The FinancialTextExtractor class is designed to extract key financial metrics from textual reports. It first cleans the text by removing unwanted characters, whitespace, and irrelevant sections. Then, it applies regex patterns to identify and extract numerical values for various financial indicators such as Revenue, Net Income, Earnings Per Share (EPS), Return on Equity (ROE), Adjusted ROE, Net Interest Income, Credit Losses, Efficiency Ratio, Operating Leverage, and CET1 Ratio. The extracted data is then structured into a pandas DataFrame for easy analysis. This approach helps automate financial data extraction from unstructured text, making it useful for financial analysis and reporting.
Result
The final results of the project indicate that TF-IDF was the most effective feature extraction method, consistently outperforming Word2Vec in financial text classification. Random Forest emerged as the best-performing model, achieving 97% accuracy with TF-IDF, compared to 91% with Word2Vec. Logistic Regression also performed well with TF-IDF (92% accuracy) but struggled with Word2Vec, dropping to 66% accuracy. On test data, Random Forest with TF-IDF achieved 88% accuracy, whereas it dropped to 71% with Word2Vec. Similarly, Logistic Regression’s accuracy fell from 79% (TF-IDF) to 63% (Word2Vec). These results highlight that Word2Vec embeddings did not enhance model performance and instead reduced classification effectiveness, likely due to limitations in capturing financial text nuances. Random Forest with TF-IDF remains the best approach for classifying CIBC quarterly financial reports, providing the highest accuracy, precision, and F1 scores across all financial categories.
Description
This project focuses on automating the classification of CIBC quarterly financial reports using Natural Language Processing (NLP) and machine learning models.
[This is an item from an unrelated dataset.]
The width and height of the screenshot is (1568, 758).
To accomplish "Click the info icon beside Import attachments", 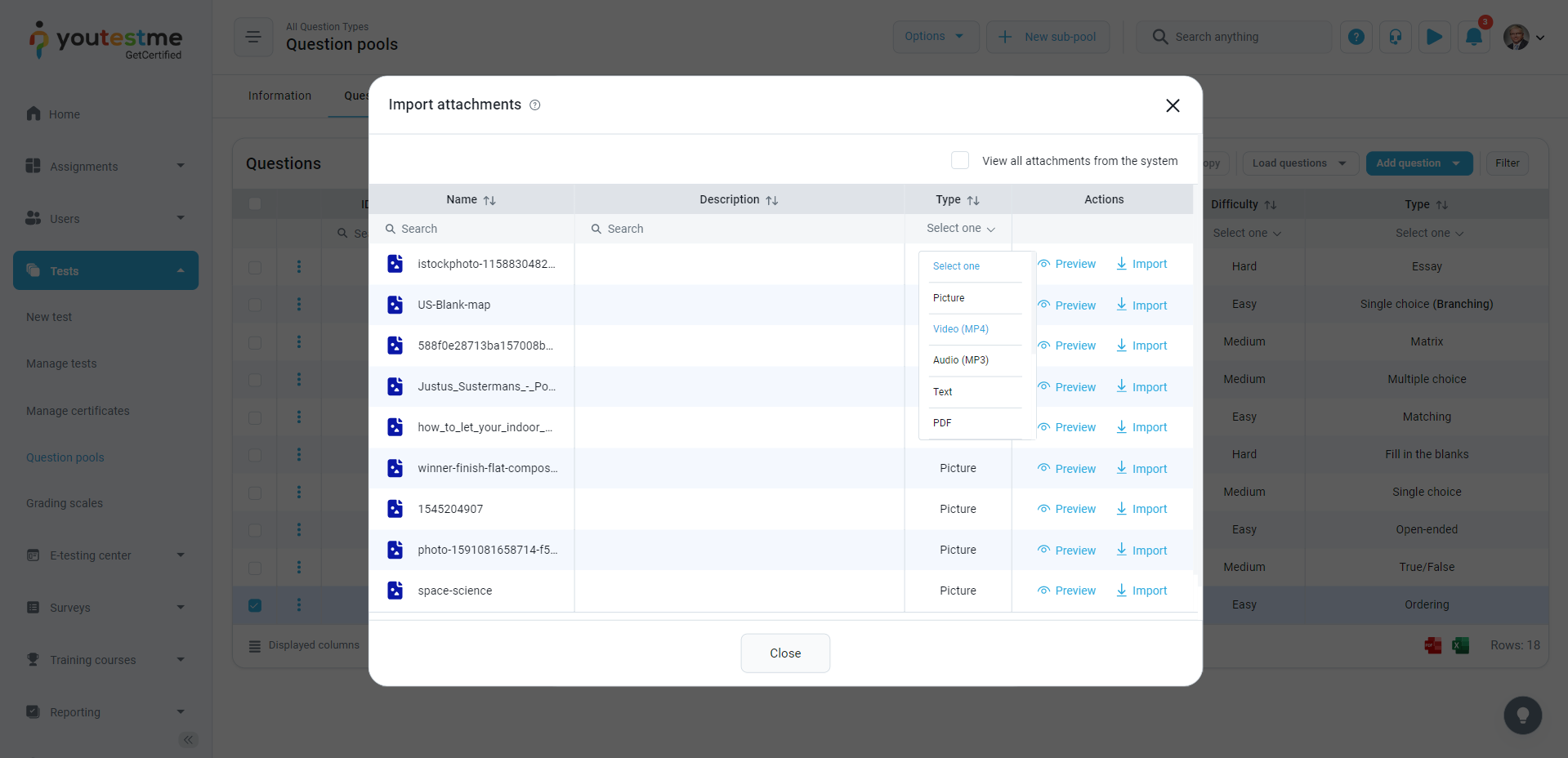I will [535, 105].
Financial text is categorized into predefined classes using TF-IDF and Word2Vec embeddings for feature extraction. Three classification models—Random Forest, Logistic Regression, and Naïve Bayes—are evaluated for performance. Random Forest with TF-IDF achieved the highest accuracy (97%), while Word2Vec negatively impacted performance. Additionally, a rule-based chatbot was developed to retrieve financial insights from reports. The project demonstrates the effectiveness of TF-IDF over Word2Vec for financial text classification and highlights Random Forest as the best-performing model.